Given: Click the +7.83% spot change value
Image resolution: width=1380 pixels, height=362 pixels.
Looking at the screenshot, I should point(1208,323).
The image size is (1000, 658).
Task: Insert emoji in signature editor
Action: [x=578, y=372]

WORK INSTRUCTIONS → Print the material in full, exactly as written.

FINISHED EXERCISE →
Given: Click the +7.83% spot change value
Image resolution: width=1380 pixels, height=362 pixels.
Looking at the screenshot, I should point(1208,323).
The image size is (1000, 658).
Task: Insert emoji in signature editor
Action: [x=578, y=372]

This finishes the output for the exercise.